Exercise brief →
The span to copy runs from the line containing "Identify the click" to the last line below. Copy it exactly, with nothing else.

Supplied material →

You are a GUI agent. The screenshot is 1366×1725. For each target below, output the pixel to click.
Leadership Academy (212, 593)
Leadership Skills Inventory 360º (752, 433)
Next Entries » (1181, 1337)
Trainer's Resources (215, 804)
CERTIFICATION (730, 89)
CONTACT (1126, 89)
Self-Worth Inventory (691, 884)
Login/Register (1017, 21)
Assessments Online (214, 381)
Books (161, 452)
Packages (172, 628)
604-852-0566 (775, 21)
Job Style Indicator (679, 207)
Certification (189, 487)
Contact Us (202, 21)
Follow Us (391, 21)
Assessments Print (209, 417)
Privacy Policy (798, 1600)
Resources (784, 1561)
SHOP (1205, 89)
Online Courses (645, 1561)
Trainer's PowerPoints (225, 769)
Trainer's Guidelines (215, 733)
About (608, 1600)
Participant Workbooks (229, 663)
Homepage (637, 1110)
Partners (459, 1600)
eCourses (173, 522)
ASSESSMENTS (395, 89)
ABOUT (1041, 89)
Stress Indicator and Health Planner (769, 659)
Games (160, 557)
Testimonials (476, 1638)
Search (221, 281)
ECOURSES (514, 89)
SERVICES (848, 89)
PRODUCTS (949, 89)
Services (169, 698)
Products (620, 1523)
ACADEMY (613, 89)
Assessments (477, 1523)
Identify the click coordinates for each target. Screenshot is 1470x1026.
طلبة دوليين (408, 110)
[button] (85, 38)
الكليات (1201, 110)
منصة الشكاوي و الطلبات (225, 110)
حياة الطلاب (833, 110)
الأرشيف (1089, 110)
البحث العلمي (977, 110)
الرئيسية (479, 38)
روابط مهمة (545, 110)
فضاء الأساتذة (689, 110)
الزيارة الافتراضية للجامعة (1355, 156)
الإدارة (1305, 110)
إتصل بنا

The completed task →
Identify the click coordinates for each target. Screenshot is 1470x1026.
طلبة دوليين (408, 110)
[button] (85, 38)
الكليات (1201, 110)
منصة الشكاوي و الطلبات (225, 110)
حياة الطلاب (833, 110)
الأرشيف (1089, 110)
البحث العلمي (977, 110)
الرئيسية (479, 38)
روابط مهمة (545, 110)
فضاء الأساتذة (689, 110)
الزيارة الافتراضية للجامعة (1355, 156)
الإدارة (1305, 110)
إتصل بنا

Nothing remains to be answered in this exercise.